In a start-up operation as a stage preceding the regular operation to 
increase the zone temperatures of the respective zones 1a, 1b, 1c to the 
predetermined temperatures with no painted objects 2 present in the 
furnace yet, the gas passage opening and shutting dampers De of the 
furnace interior exhaust gas passages 8a, 8b, 8c of the respective zones 
1a, 1b, 1c are closed to stop the exhaust gases from the respective zones 
1a, 1b, 1c, thereby to expedite start-up of the zone temperatures. On the 
other hand, the gas passage opening and shutting dampers Df of the hood 
exhaust gas passages 23a, 23b are opened, whereby the hood exhaust fans Ff 
cause the gases ZA' collected by the hoods 22a, 22b (i.e. gases not 
containing paint solvent vapor yet) to be discharged to a fixed discharge 
location through the hood exhaust gas passages 23a, 23b. 
24a, 24b in the drawing denote panel heaters for preventing the paint 
solvent vapor in the furnace interior gases from condensing on ceilings 
adjacent the inlet and outlet of the furnace. By preventing condensation 
of the paint solvent vapor with theses panel heaters 24a, 24b, a situation 
is avoided where condensed paint solvent drips on the painted objects 2 to 
lower paint film quality. Moreover, this assures that paint solvent vapors 
adjacent the inlet and outlet of the furnace are promptly collected along 
with the furnace interior gases ZA' by the hoods 22a, 22b and transmitted 
to the exhaust cleaning device 12.

- **Data provided**:
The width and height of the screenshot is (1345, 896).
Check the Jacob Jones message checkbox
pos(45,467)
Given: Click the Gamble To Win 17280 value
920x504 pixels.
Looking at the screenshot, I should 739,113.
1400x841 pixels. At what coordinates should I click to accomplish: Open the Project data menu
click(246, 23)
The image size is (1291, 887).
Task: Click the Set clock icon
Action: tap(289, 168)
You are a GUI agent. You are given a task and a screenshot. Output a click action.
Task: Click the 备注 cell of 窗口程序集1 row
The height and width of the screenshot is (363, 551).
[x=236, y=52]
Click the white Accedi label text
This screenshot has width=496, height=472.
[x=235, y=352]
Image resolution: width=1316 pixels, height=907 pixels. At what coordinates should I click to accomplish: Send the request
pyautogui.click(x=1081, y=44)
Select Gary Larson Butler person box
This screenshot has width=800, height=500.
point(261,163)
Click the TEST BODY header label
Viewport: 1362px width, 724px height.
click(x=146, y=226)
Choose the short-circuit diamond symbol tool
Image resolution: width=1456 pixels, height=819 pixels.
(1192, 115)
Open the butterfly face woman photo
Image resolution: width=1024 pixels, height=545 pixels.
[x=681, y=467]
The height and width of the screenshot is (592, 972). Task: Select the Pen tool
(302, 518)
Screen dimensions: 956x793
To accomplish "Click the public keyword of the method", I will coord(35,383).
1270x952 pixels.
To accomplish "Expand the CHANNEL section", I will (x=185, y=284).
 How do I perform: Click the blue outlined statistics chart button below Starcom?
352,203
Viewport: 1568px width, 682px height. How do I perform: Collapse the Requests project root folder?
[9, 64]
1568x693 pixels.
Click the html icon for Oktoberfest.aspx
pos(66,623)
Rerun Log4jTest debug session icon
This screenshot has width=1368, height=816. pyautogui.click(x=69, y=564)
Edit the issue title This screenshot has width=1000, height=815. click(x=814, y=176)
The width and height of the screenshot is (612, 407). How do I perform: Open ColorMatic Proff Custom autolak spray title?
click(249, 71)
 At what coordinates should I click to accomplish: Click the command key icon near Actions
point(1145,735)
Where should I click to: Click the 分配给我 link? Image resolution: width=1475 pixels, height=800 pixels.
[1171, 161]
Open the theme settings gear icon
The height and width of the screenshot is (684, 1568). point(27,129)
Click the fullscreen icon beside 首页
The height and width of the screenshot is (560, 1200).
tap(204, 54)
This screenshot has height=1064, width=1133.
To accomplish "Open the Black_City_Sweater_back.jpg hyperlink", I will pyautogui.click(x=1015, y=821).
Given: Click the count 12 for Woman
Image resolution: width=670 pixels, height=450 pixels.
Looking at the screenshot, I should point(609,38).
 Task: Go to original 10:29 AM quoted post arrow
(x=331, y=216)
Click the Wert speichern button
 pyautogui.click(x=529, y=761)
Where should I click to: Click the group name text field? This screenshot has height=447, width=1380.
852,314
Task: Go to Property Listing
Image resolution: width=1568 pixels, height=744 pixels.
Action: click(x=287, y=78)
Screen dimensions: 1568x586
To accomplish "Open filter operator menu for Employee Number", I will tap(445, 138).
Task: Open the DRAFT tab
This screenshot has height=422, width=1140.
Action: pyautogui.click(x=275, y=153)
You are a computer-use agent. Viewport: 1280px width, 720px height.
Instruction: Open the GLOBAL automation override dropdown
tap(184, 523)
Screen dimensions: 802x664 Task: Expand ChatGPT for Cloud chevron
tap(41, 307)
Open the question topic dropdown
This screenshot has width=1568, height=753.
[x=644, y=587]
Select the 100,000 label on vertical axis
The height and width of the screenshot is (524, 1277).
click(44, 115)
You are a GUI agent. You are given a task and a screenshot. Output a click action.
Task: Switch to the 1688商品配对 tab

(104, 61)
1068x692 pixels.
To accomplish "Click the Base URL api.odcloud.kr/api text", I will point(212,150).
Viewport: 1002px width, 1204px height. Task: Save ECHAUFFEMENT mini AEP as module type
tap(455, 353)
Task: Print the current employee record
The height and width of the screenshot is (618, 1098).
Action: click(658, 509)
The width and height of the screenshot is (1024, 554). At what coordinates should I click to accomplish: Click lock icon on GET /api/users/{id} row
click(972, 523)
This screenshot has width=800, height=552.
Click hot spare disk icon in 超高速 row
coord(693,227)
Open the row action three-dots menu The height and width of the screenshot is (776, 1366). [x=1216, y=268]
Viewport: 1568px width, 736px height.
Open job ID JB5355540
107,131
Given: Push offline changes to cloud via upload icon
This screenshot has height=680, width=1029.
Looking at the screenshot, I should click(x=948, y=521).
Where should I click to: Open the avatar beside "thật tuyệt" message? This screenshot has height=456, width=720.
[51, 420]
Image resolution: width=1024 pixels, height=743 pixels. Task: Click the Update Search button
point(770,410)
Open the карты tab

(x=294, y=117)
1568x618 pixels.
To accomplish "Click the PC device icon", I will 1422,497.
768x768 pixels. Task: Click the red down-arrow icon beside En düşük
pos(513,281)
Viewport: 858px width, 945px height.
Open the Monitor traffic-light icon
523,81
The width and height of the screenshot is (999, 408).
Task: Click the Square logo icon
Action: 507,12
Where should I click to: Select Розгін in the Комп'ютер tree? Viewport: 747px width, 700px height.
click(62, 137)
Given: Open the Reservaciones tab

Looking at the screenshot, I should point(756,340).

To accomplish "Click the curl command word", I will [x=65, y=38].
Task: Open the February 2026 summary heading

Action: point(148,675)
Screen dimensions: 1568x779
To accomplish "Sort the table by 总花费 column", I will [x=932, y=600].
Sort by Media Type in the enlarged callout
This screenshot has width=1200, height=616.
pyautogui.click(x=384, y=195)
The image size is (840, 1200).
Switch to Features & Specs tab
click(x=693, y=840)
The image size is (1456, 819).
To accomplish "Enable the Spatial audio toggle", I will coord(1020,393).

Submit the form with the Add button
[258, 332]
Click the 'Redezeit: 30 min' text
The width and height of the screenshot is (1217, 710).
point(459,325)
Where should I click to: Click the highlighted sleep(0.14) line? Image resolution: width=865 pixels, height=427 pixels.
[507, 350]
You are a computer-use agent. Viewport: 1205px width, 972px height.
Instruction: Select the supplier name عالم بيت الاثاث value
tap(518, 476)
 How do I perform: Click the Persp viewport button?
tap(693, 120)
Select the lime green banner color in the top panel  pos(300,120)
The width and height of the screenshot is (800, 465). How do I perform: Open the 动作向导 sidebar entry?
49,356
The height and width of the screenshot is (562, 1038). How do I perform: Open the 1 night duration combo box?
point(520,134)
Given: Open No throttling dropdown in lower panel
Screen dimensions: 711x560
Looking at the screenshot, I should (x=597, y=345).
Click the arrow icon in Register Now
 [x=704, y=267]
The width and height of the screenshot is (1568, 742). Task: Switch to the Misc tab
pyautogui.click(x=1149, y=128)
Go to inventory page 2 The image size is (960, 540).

- **What you have to do**: Can you update the paint furnace passage by writing out everything from "24a, 24b in" down to "cleaning device 12." again, with "panel heaters" changed to "radiant heaters"?

- **Output below**:
24a, 24b in the drawing denote radiant heaters for preventing the paint 
solvent vapor in the furnace interior gases from condensing on ceilings 
adjacent the inlet and outlet of the furnace. By preventing condensation 
of the paint solvent vapor with theses radiant heaters 24a, 24b, a situation 
is avoided where condensed paint solvent drips on the painted objects 2 to 
lower paint film quality. Moreover, this assures that paint solvent vapors 
adjacent the inlet and outlet of the furnace are promptly collected along 
with the furnace interior gases ZA' by the hoods 22a, 22b and transmitted 
to the exhaust cleaning device 12.